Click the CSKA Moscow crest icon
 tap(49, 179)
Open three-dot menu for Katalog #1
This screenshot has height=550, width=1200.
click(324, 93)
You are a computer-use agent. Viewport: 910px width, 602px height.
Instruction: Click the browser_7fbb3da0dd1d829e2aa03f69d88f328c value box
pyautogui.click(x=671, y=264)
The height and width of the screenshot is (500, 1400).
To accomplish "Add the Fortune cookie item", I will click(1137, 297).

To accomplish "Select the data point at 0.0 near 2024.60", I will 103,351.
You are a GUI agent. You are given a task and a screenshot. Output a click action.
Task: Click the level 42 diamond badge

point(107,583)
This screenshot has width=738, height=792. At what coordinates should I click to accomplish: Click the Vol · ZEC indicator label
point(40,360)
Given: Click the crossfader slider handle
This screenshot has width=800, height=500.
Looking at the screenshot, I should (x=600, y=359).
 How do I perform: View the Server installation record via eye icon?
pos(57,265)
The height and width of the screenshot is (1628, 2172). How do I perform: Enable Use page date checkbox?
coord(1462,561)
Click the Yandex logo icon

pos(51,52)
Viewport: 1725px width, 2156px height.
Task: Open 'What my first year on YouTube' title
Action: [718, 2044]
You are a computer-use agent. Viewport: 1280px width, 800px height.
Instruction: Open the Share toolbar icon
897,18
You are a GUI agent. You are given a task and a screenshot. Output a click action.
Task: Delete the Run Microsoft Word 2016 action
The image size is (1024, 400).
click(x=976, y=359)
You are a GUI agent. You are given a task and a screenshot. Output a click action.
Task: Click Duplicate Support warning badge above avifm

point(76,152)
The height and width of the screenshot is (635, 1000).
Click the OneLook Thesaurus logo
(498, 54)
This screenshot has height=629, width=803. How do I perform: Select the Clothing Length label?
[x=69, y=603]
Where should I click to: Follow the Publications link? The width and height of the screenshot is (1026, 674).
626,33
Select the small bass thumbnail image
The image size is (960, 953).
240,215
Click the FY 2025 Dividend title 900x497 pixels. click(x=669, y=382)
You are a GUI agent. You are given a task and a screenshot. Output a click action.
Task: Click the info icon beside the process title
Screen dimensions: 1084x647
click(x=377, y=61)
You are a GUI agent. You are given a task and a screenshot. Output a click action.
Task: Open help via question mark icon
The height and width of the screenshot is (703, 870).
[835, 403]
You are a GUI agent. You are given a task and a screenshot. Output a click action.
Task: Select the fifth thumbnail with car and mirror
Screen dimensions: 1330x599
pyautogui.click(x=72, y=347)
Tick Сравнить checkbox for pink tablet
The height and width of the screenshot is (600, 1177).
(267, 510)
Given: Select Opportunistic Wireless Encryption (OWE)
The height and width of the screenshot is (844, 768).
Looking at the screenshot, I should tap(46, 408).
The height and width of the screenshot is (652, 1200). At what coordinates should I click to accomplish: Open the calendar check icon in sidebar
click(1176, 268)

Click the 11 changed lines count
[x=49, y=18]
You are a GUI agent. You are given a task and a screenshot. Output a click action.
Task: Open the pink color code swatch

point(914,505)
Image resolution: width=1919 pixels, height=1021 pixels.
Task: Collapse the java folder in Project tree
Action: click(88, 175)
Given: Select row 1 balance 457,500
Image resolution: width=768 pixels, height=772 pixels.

########

Please return the lines exactly as they appear, starting with the first line of the records and going on through the line containing "pyautogui.click(x=671, y=264)", including that last line.

**Full output**
Click the CSKA Moscow crest icon
 tap(49, 179)
Open three-dot menu for Katalog #1
This screenshot has height=550, width=1200.
click(324, 93)
You are a computer-use agent. Viewport: 910px width, 602px height.
Instruction: Click the browser_7fbb3da0dd1d829e2aa03f69d88f328c value box
pyautogui.click(x=671, y=264)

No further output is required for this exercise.